Shoppers are still buying more than last year, but spending growth is slowing as the economy settles down, according to Jack Kleinhenz, the National Retail Federation’s chief economist.
“There are ongoing economic challenges and questions, and the pace of consumer spending growth is becoming incrementally slower,” Kleinhenz said in the August issue of NRF’s Monthly Economic Review.
In the last year, credit card debt spiked to a record high, while the personal savings rate fell. To that point, credit card balances for Americans hit a record $1 trillion this year, according to a report from the Federal Reserve Bank of New York.
But revolving debt, which mostly includes credit card balances, contracted in June, according to the Fed’s G.19 consumer credit report released earlier this month.
After a strong start to the year, credit and debit card spending started to slow in the spring, Bank of America’s most recent consumer checkpoint also found.

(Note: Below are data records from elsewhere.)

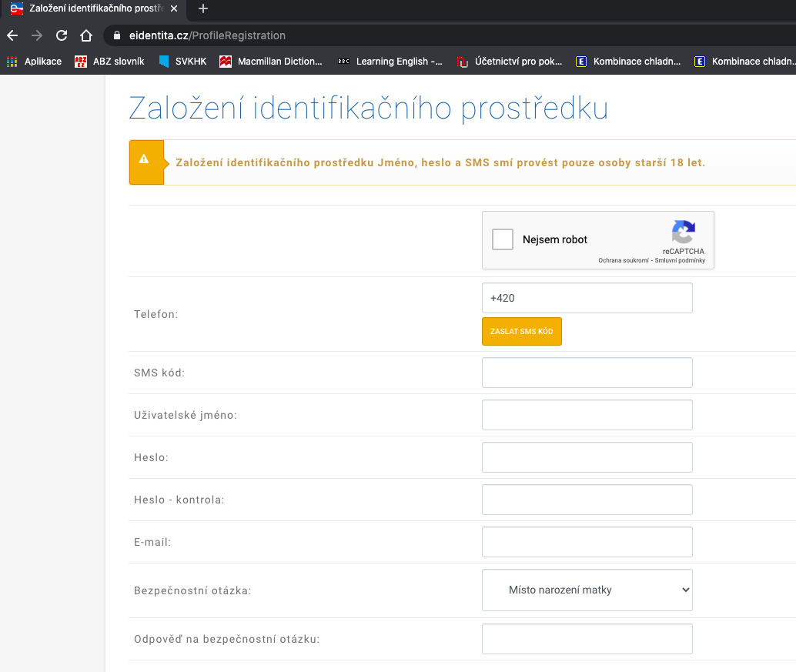Open the SVKHK bookmark
796x672 pixels.
click(182, 62)
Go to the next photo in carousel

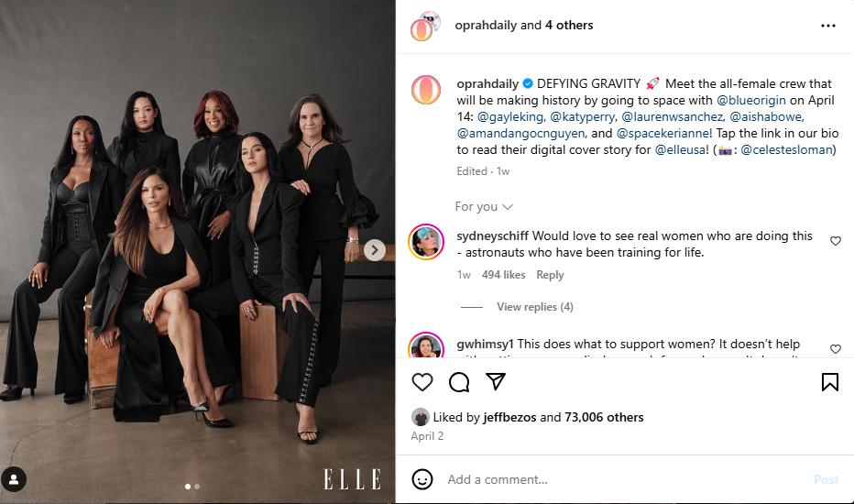pos(374,249)
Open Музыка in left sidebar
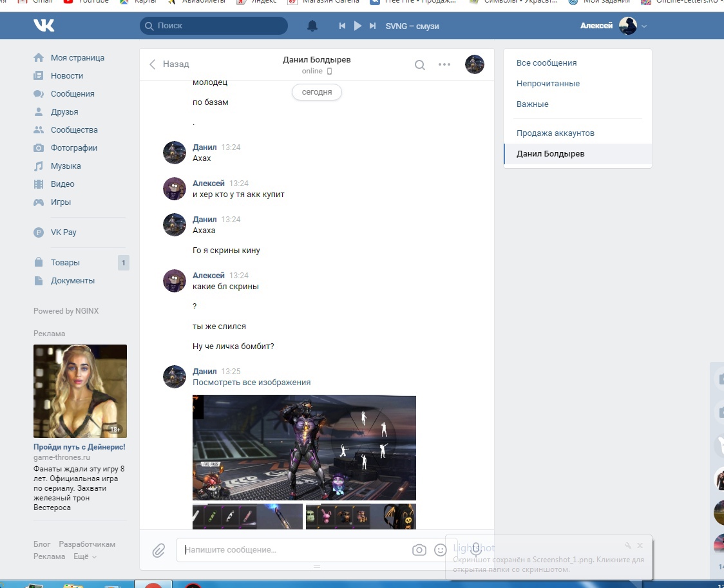This screenshot has height=588, width=724. 66,166
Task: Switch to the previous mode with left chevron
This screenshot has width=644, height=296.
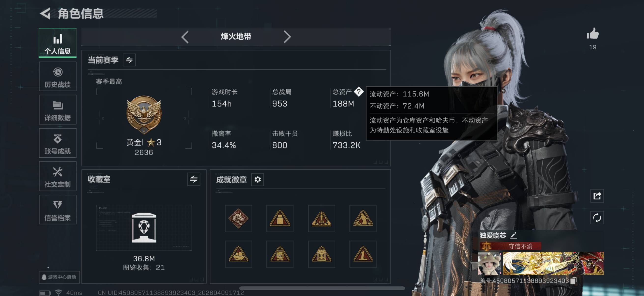Action: coord(185,37)
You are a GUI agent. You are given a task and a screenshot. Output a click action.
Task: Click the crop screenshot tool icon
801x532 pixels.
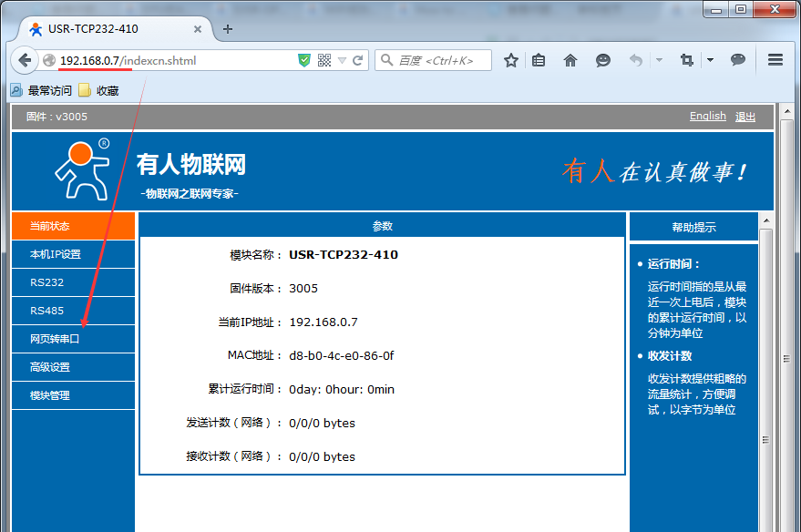pyautogui.click(x=687, y=61)
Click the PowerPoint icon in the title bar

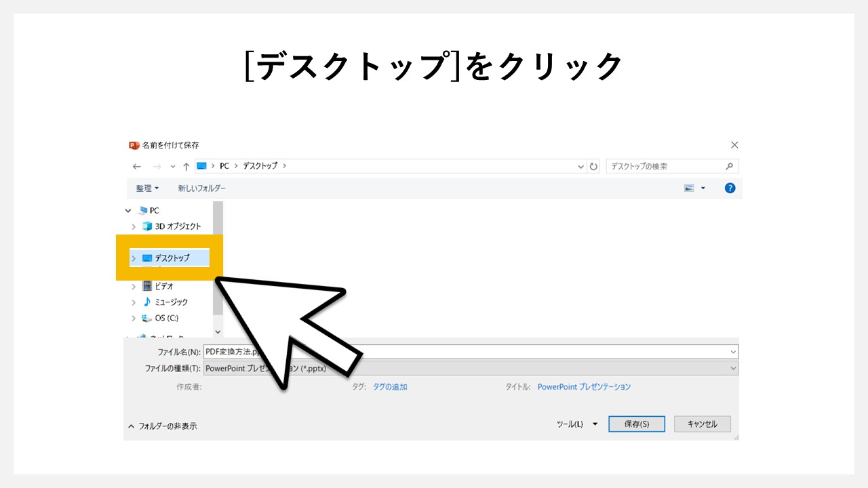[x=133, y=144]
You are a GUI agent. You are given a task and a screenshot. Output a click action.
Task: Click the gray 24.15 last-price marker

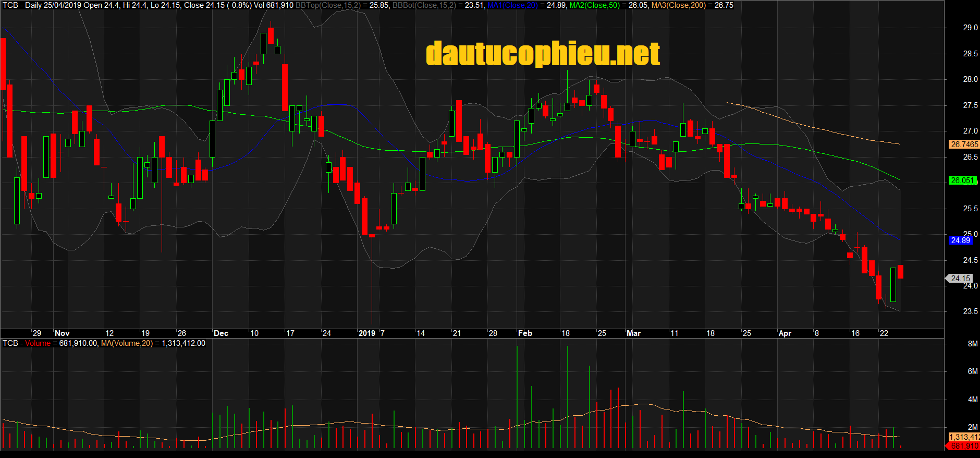tap(960, 279)
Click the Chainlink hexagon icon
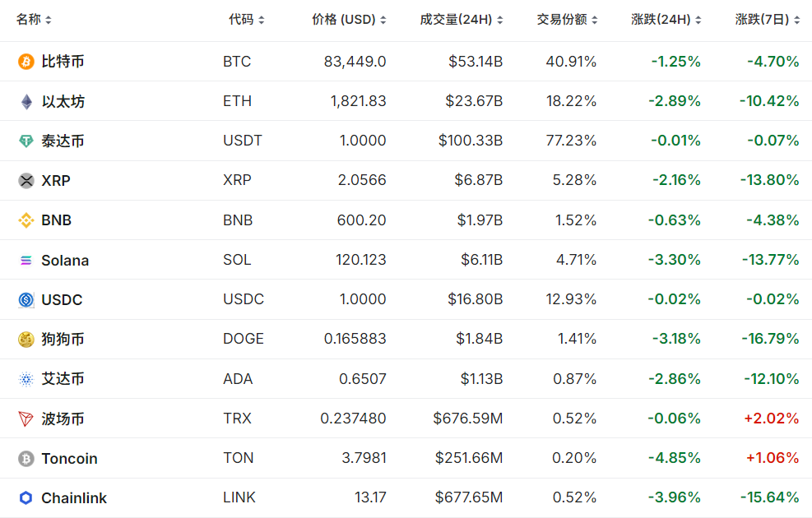 [x=26, y=497]
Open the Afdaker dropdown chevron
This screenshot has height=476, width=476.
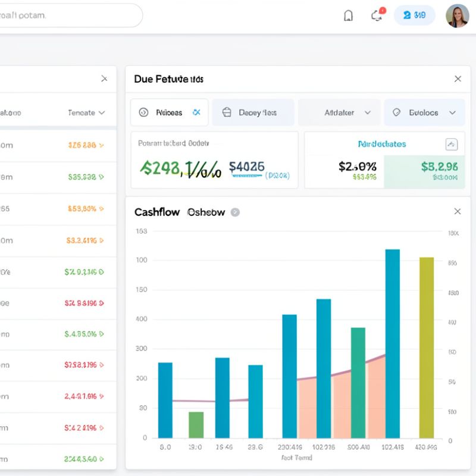368,112
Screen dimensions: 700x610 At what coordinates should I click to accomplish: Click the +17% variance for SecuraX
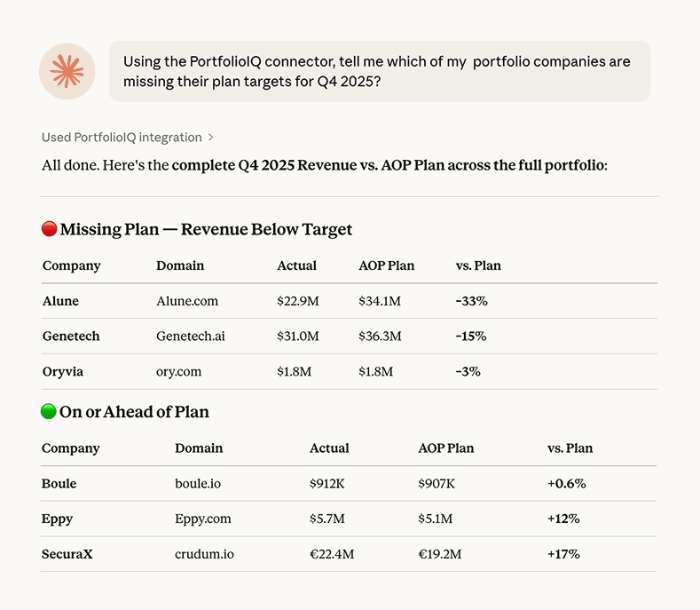(563, 554)
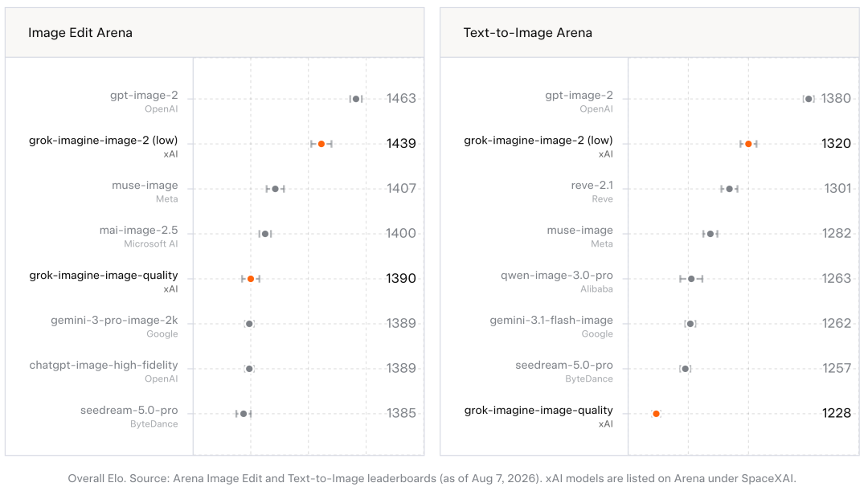Select the muse-image label in Text-to-Image
The height and width of the screenshot is (491, 868).
[579, 231]

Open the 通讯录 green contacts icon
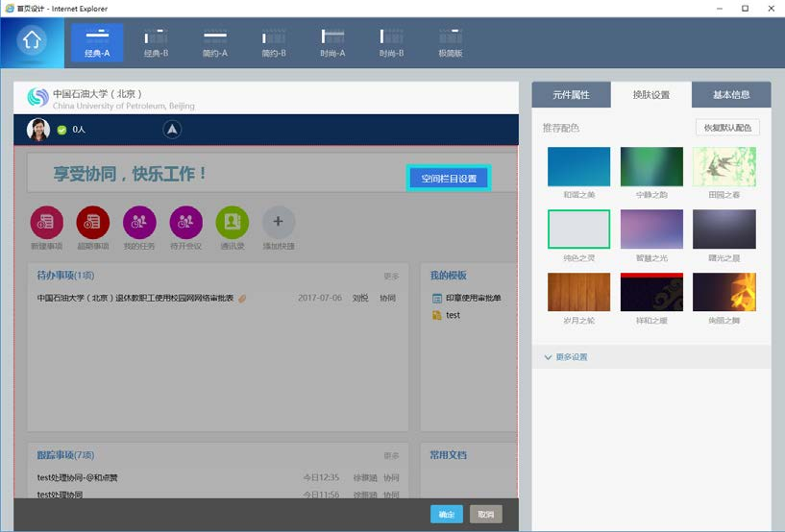pos(232,222)
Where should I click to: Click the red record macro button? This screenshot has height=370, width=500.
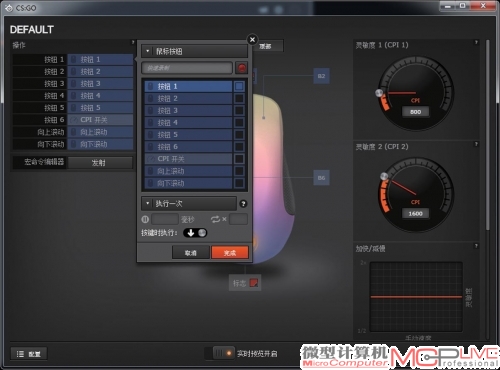coord(241,68)
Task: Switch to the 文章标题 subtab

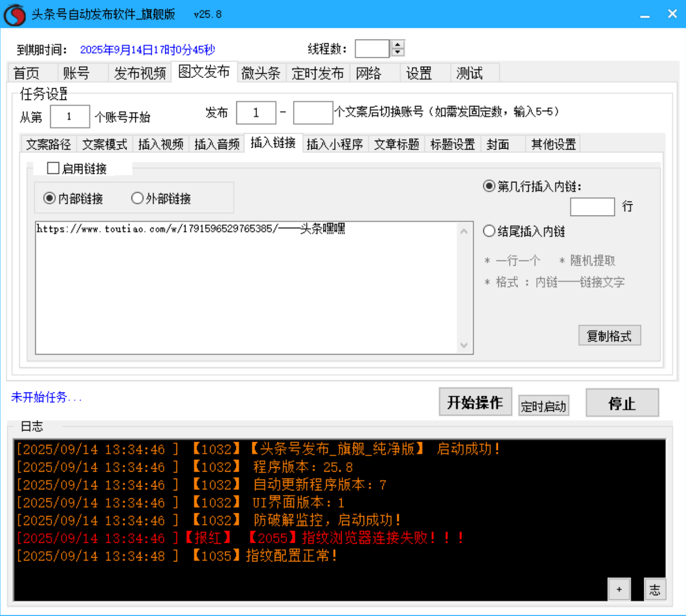Action: [396, 143]
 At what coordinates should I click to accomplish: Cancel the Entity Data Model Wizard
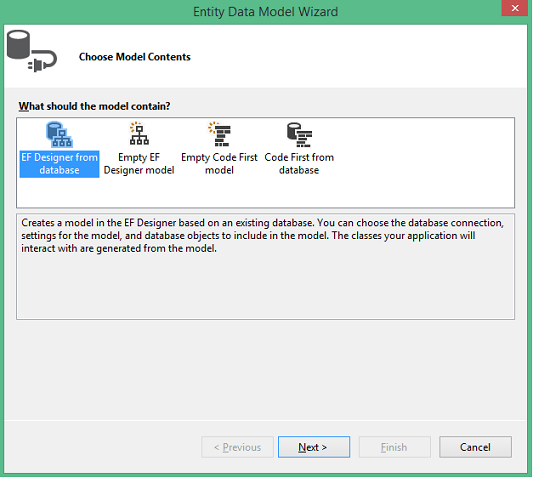point(475,447)
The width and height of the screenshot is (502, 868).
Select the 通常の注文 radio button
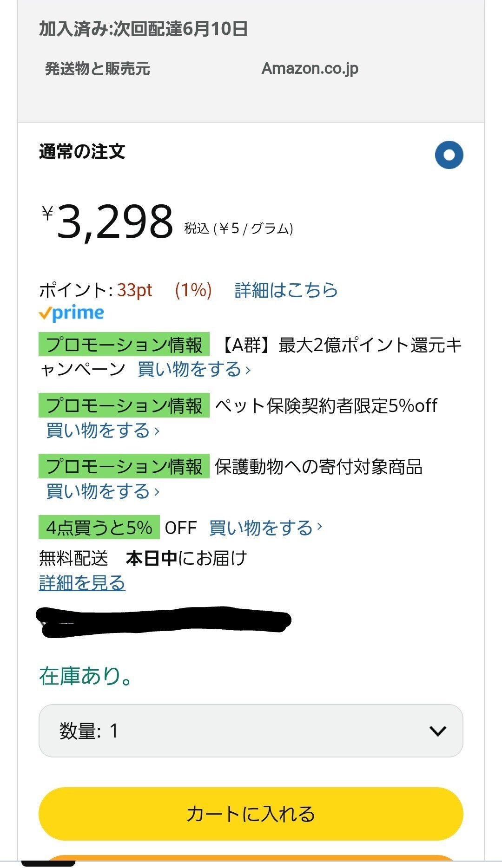[449, 155]
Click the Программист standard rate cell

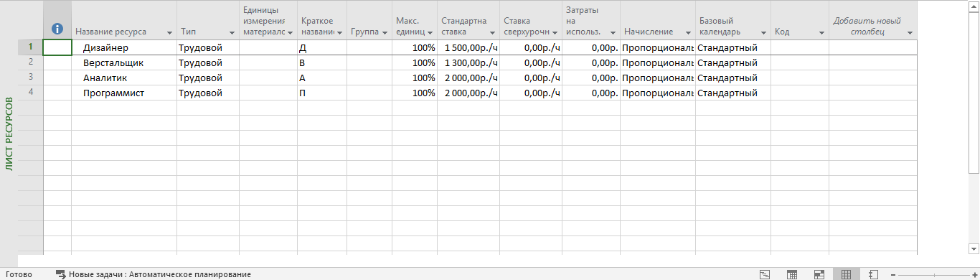[468, 93]
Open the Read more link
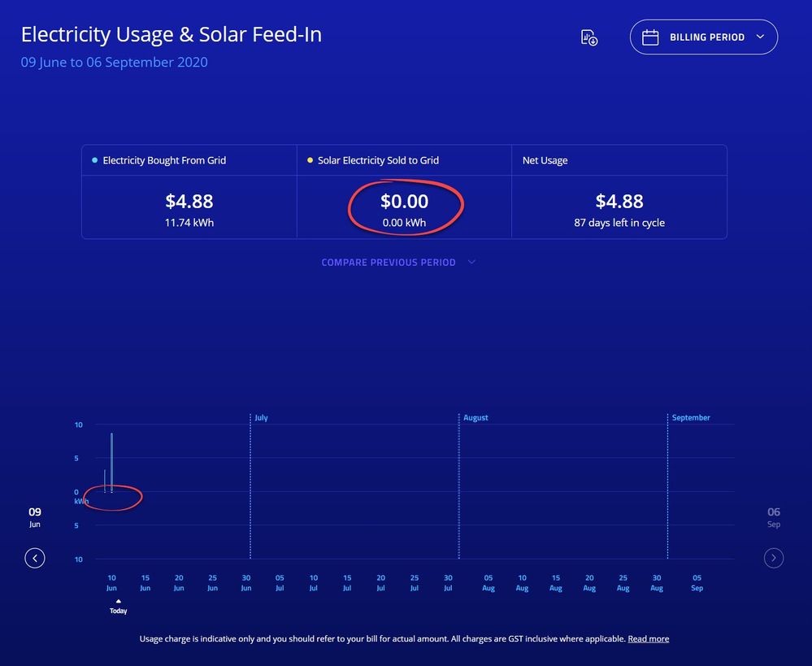 coord(648,638)
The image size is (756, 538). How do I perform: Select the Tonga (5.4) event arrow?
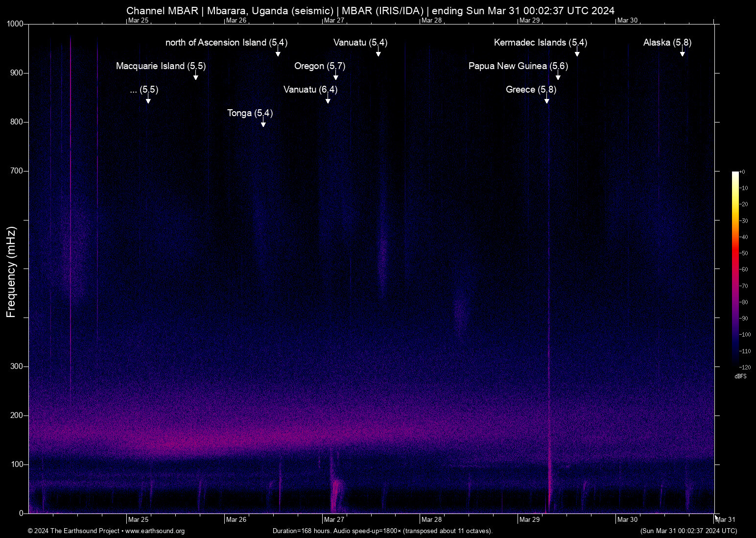[x=262, y=124]
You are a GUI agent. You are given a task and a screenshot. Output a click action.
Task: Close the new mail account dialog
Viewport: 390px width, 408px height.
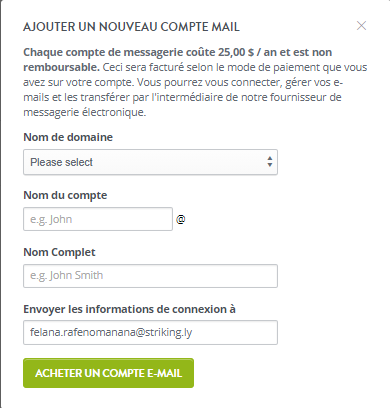(361, 26)
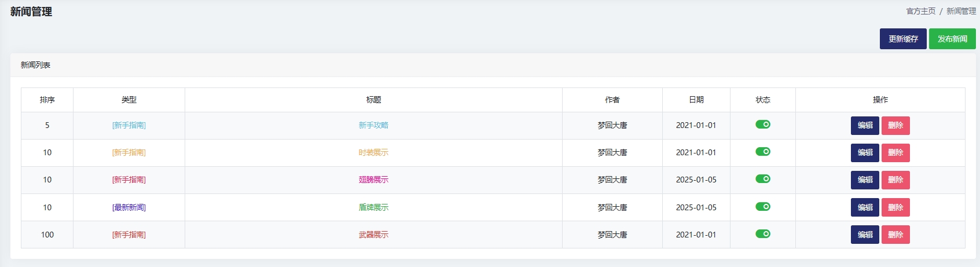
Task: Delete the 武器展示 news entry
Action: (895, 235)
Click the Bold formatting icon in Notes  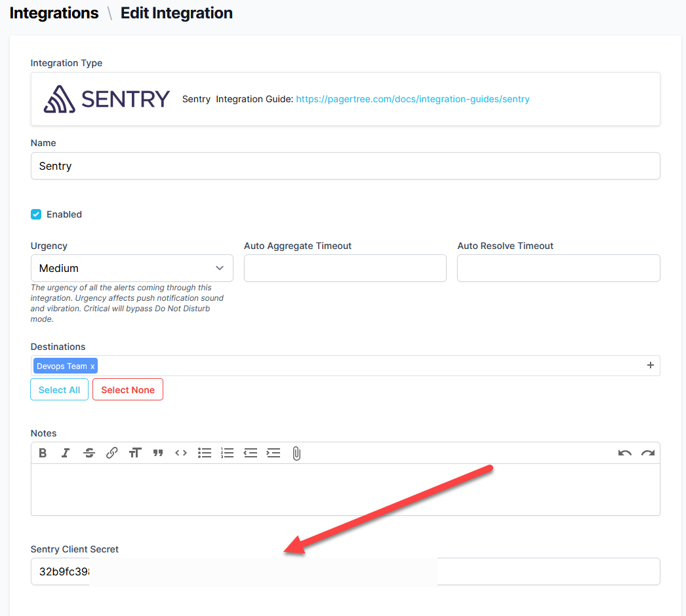click(x=43, y=453)
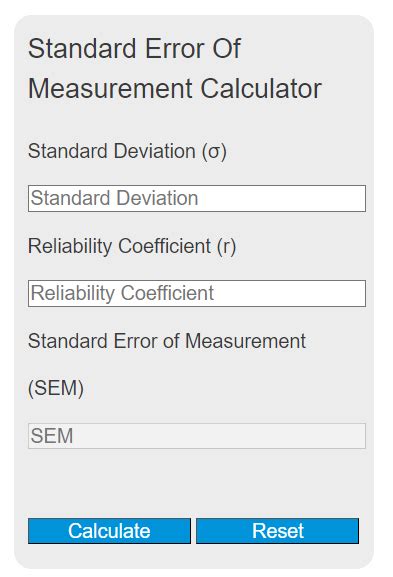Click the calculator title heading
The width and height of the screenshot is (393, 577).
tap(175, 69)
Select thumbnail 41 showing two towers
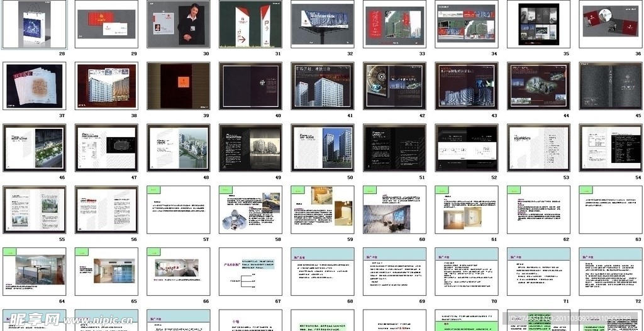This screenshot has width=644, height=331. point(323,86)
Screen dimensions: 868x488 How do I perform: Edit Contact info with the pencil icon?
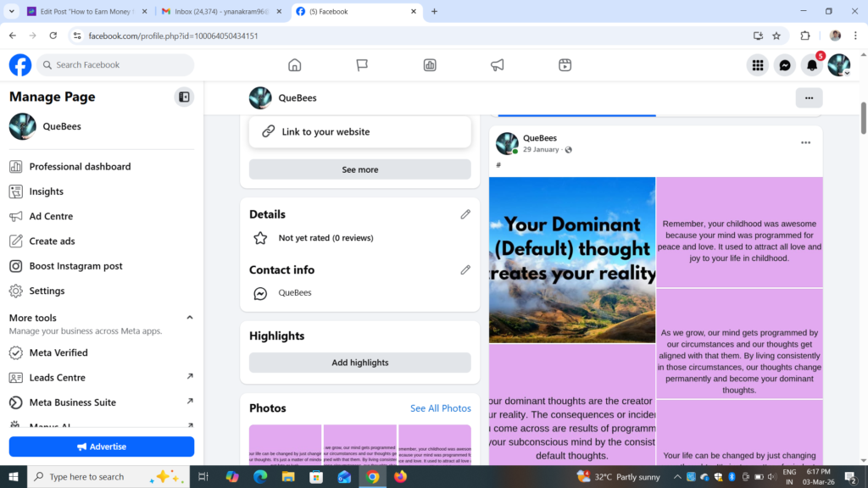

In July, total card spending increased just 0.1% year over year after three consecutive months of year-over-year declines, helped, in part, by Fourth of July sales, Amazon Prime Day and “Barbenheimer.”
As interest rates continue to rise, households are increasingly under financial pressure and consumers are less likely to use credit cards to fund purchases, Kleinhenz said. Already, the average credit card rate is more than 20%, an all-time high.
Spending habits are adjusting, NRF’s President and CEO Matt Shay said on “Squawk Box” Wednesday. Now, consumers are looking for value and focusing on essentials rather than discretionary purchases, Shay said. “Things have changed.
“Consumers are still in a very good space and they’re still spending,” he said, but “are they spending in the same ways they were 18 months, 12 months, 24 months ago? They’re not.”
‘A consumer spending slowdown is inevitable’
“A consumer spending slowdown is inevitable,” said Matt Schulz, LendingTree’s chief credit analyst. “There are simply too many headwinds facing the consumer.”
Student loan payments, which will resume this fall, will be another “huge test,” he added.
“I don’t think anyone quite knows what things are going to look like,” Schulz said.
“Card spending could go sky high because people with student loan payments need the cards to help them make ends meet or it could shrink,” Schulz said — if borrowers pull back even more on discretionary purchases like travel and dining out.